I recently bought a Dyson vacuum cleaner and it had this little 'history' booklet attached to the unit. The last page of the booklet is titled 'The Patent Nightmare'
Apparantly people who make Real Things(tm) have problems with patents too!
"Could you please justify by reply in moderate detail the supposed net benefit to society..."
That's far enough - there's no need to even mention open source or free software projects: the onus is on those who are proponents of software patents (or any other kind of patent) to show that they promote progress in the sciences and useful arts. It must be demonstrated by them that the overall effect is beneficial in each area of technology and in each industry to which the patent system is applied.
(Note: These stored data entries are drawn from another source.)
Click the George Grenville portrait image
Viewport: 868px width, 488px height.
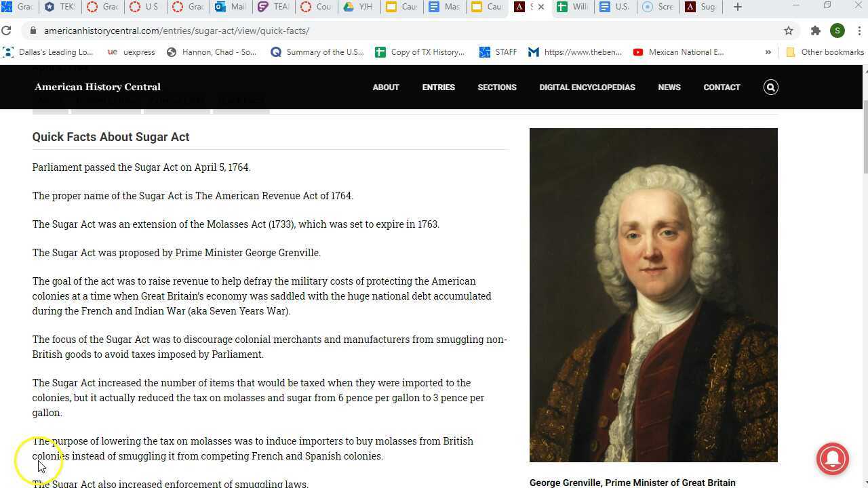(653, 295)
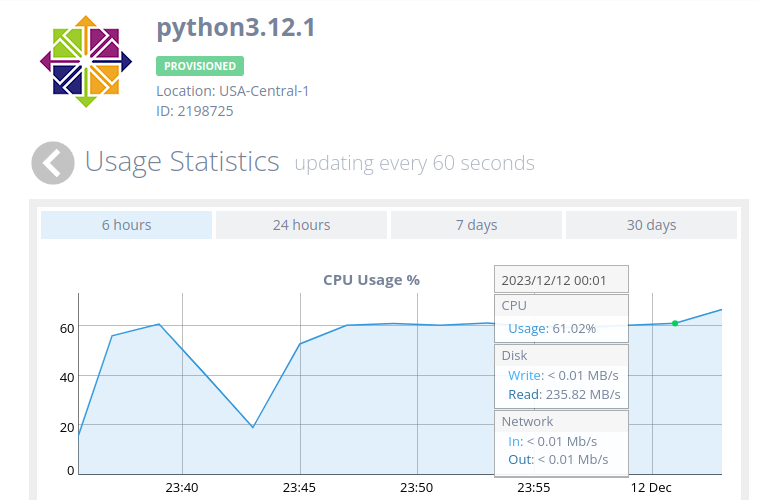Click the CPU Usage 61.02% tooltip entry
The height and width of the screenshot is (500, 757).
coord(552,328)
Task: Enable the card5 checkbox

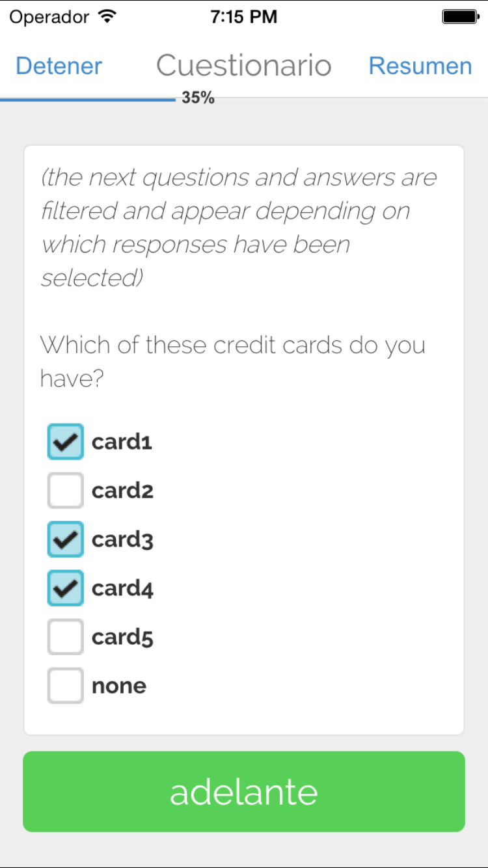Action: [x=65, y=637]
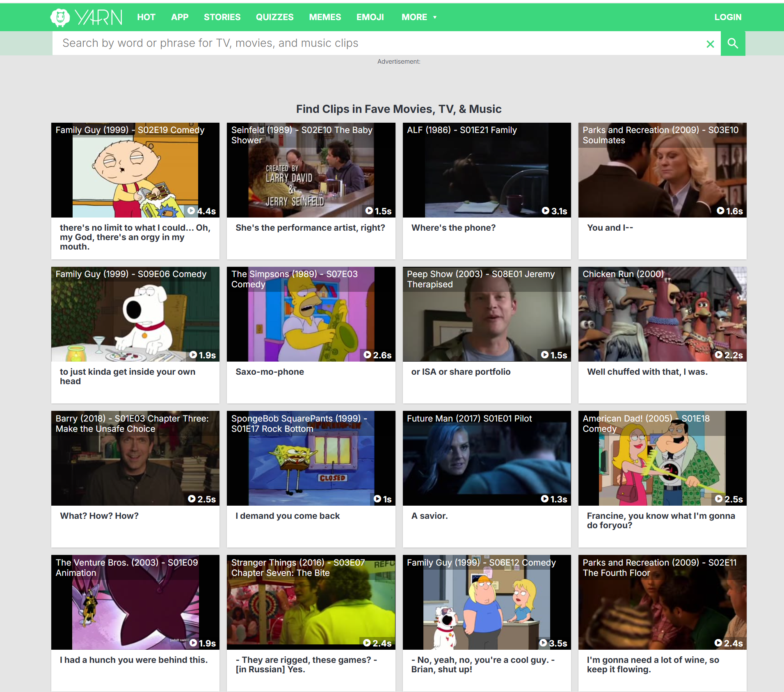Go to the QUIZZES section

pyautogui.click(x=274, y=17)
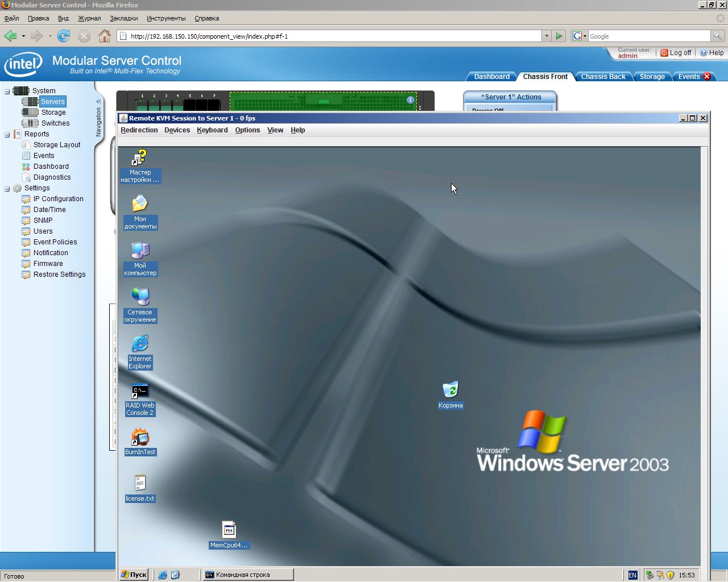Click the license.txt file icon

140,484
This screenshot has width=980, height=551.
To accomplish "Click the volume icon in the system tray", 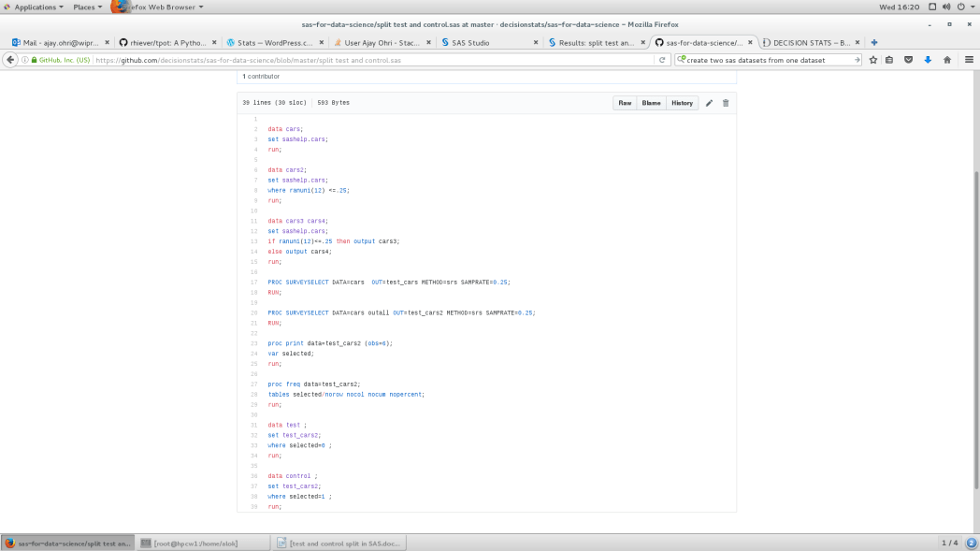I will pos(946,7).
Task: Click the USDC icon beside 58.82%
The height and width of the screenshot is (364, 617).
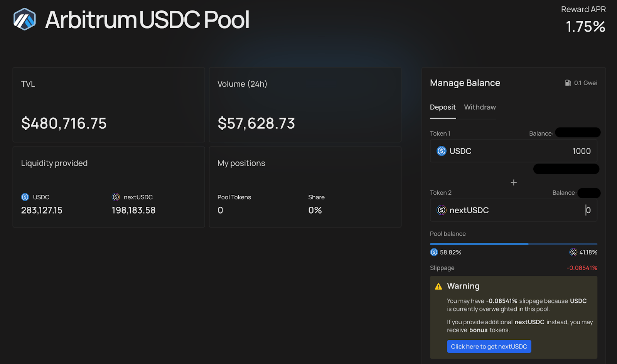Action: click(x=434, y=252)
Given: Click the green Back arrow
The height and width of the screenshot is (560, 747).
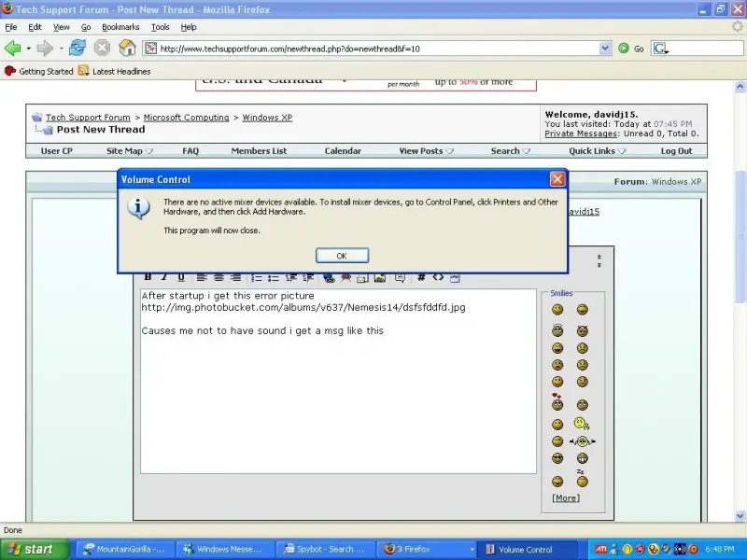Looking at the screenshot, I should click(13, 49).
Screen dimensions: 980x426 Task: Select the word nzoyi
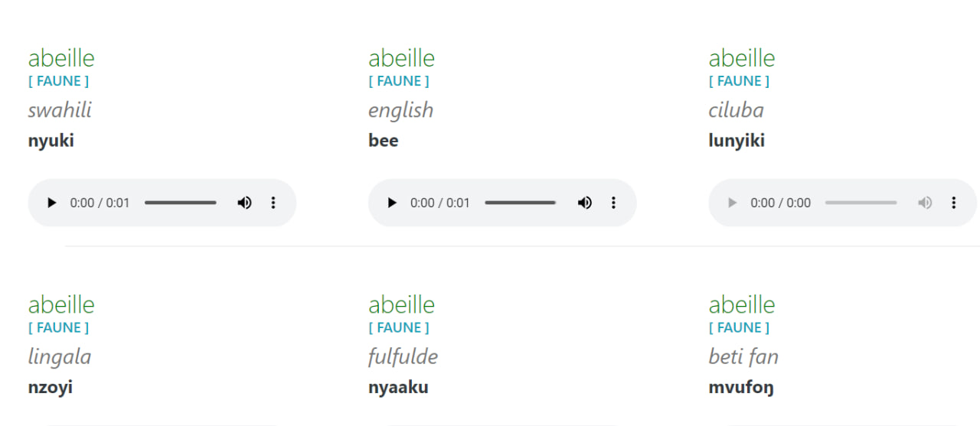click(51, 387)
Patent attorneys and others will always try to hoodwink us into believing all kinds of nonsense about the patent system. They use words and expressions like "protection", "intellectual property" and "theft" to mislead people into believing that a patent represents some kind of tangible entity over which people have natural rights. But we should never forget what a patent really is: a government granted 20 year monopoly right to exclude everyone else other than the patentee from freely using some idea, whether they came up with it independently or not. Unlike a copyright, it is a kind of officially sanctioned and enforced removal of rights from everyone else and in the case of software patents it is a serious infringement of the tangible property rights of millions of computer owners.
Extraordinary interventions in the free market, that even entail curtailment of natural rights and liberties, demand extraordinary justification.
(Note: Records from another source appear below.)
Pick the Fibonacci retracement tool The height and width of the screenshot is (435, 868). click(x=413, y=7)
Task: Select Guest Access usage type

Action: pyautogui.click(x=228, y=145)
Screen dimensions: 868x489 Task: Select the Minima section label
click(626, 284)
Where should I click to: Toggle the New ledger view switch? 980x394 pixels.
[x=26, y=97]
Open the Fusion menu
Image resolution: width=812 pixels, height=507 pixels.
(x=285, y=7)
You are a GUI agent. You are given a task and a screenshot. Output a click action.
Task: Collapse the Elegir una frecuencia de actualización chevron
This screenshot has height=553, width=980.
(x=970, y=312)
I'd like to add one more point:
If later research proves that the proposed implementation does not work, the patent should be rejected retroactively.
C - the footgun of programming languages
IBM really does know how to make friends in the FOSS community.
:)
Well done guys.
I have to come to the defense of the Patent Office on one public case last week. The morons at Smuckers tried to patent the "process" of sealing the edges of its Crustables "crustless" PB&J sandwich. The patent office told them to go take a hike, as the process has existed for years (ravioli, pie crusts, etc). They appealed to a US district court and the case was tossed. Score one for common sense.
However, it's pretty clear that things have gotten out of hand. Too many people were/are making too much money on bogus patents and now that you have more lawyers involved, we're seeing what happens. As with most thing, they (lawyers, sharks, ambulanc chasers) destroy it.
how about large fines (1% of a companies anual turnover?) for any patents not granted for any reason?
This would make them work hard to look for prior art. 1% isnt alot, but file 20 bogus patents a year and thats a hell of a lot of money.
IANALOAK (of any kind), but the scenario you described is an abuse of the patent/judicial system, not the scenario it is designed to protect. (Don't throw out the baby with the bathwater.) Eliminating the fees may help people such as you describe. Another improvement would be to change the judicial system to minimize the costs of defending yourself in lawsuits. (Cost is an impediment to the poor-- those the system should be defending.) Additionally, any proof of prior art should be a slam-dunk in court, with automatic remission of costs, plus a penalty for frivilous lawsuit.
Said impoverished developer could have benefitted from a well-implemented patent system. By patenting his innovations, he could do like MySQL, giving away a FOSS version under a GPL, with dual licensing for commercial application.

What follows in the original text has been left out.